Le Nouvel Automobiliste

Les véhicules les plus polluants bannis du Grand Paris dès juillet 2019

Les élus du Conseil Métropolitain du Grand Paris ont décidé d’établir une zone à faibles émissions (ZFE) dont l’accès sera, la majeure partie du temps, interdit aux véhicules porteurs de la vignette Crit’Air 5.

L’A86, nouvelle frontière

L’autoroute A86, souvent considérée comme le super-périphérique de la capitale constituera dès juillet prochain une nouvelle frontière pour tous les conducteurs de véhicules jugés trop polluants. A l’intérieur de la zone délimitée par cette autoroute les communes, au nombre de 79, appliqueront en effet une interdiction d’accès aux véhicules Diesel antérieurs à 2001 ainsi qu’aux véhicules essence mis en circulation avant 1997. Dans les faits cela signifie que, en semaine du lundi au vendredi, de 8h à 20h, les conducteurs de ces automobiles se retrouveront soit contraints à renoncer à leur déplacement, soit amenés à utiliser un autre moyen de transport, soit enfin prêts au paiement d’une amende de 68 €…
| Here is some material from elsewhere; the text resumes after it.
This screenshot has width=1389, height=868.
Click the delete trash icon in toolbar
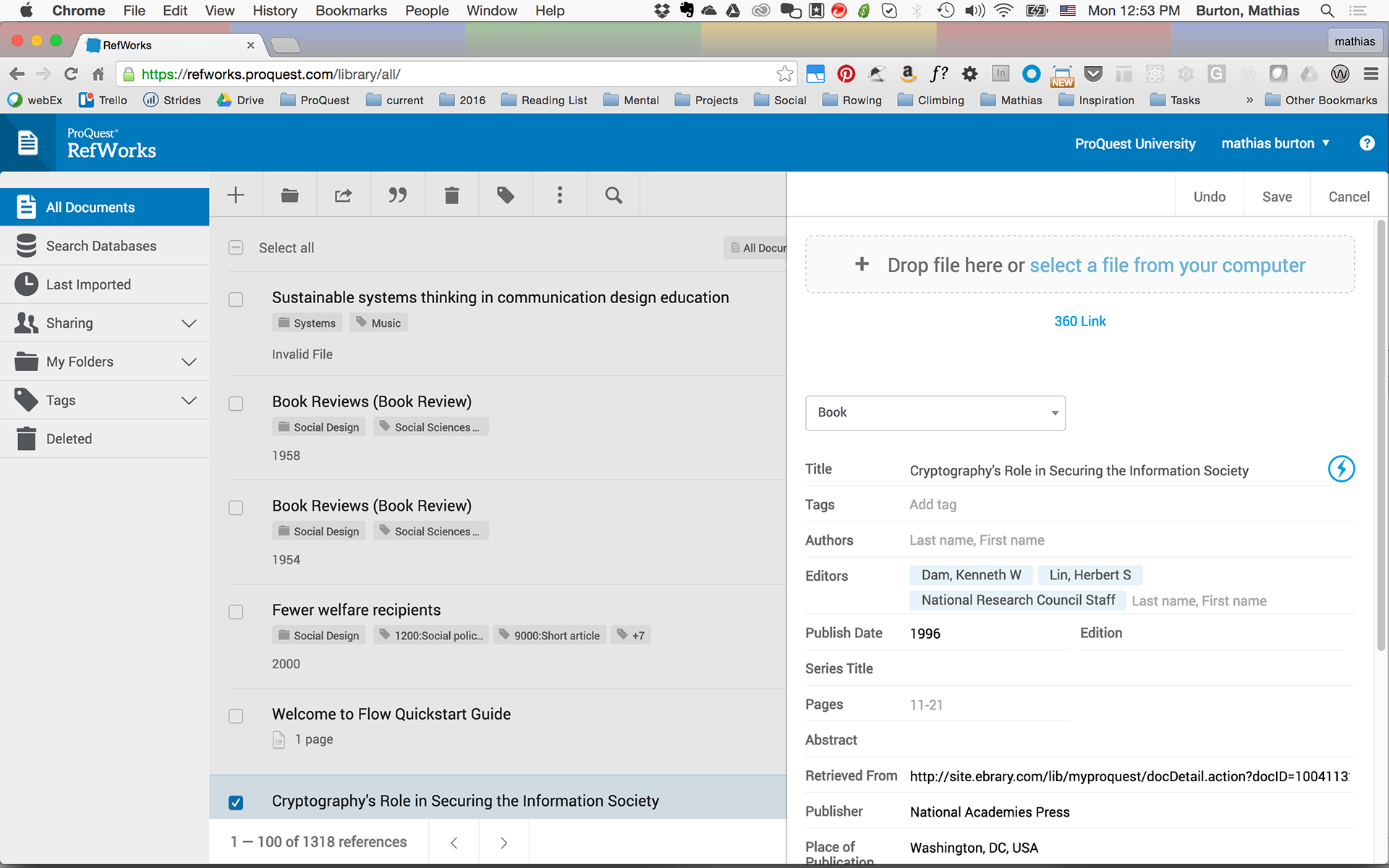(x=451, y=195)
S’inscrivant dans la lignée de la politique menée par Anne Hidalgo à la tête de la mairie de Paris, cette mesure de la Métropole Grand Paris n’est par ailleurs que la première d’une série qui suivra afin de rattraper le décalage avec la capitale française. En effet, dans Paris intra muros, dès juillet 2019, ce seront les véhicules portant la vignette Crit’Air 4 qui seront interdits. Le grand Paris suivra rapidement (en 2021) avec le même objectif final : interdire tous les véhicules thermiques à l’horizon 2030.

Une large majorité au vote, mais…

Si les élus de cette petite couronne de Paris ont décidé cette interdiction à une très large majorité, ce que le président du conseil Métropolitain, Patrick Ollier (LR), a salué comme une « mesure historique » nécessaire pour répondre aux enjeux de santé publique, il n’en demeure pas moins que la décision fait encore largement débat chez de nombreux maires. Certains d’entre eux ont d’ailleurs fait part publiquement de leurs hésitations dans un contexte de grogne sociale marqué où ils se sentent parfois en porte-à-faux avec leurs administrés (électeurs ?). Il apparait d’ailleurs que cette interdiction ne sera pas aisément appliquée en juillet prochain. Il faut d’ici là que toutes les municipalités prennent des arrêtés en ce sens et il faudra, naturellement, faire appliquer cette interdiction qui n’est censée concerner qu’un seul pourcent du parc automobile. Même si on évoque déjà l’installation de moyens techniques plus poussés pour repérer les fraudeurs.

Du côté des usagers en revanche on est d’office plus critique vis-à-vis d’une mesure qui ne peut guère, une fois encore, être perçue autrement que comme une sorte de punition par les personnes directement concernées. Bien entendu, il y a des mesures d’accompagnement pour changer de véhicule mais elles restent assez largement insuffisantes pour permettre aux plus modestes d’accéder à un véhicule moderne ou électrique et ne sont surtout pas une solution globale.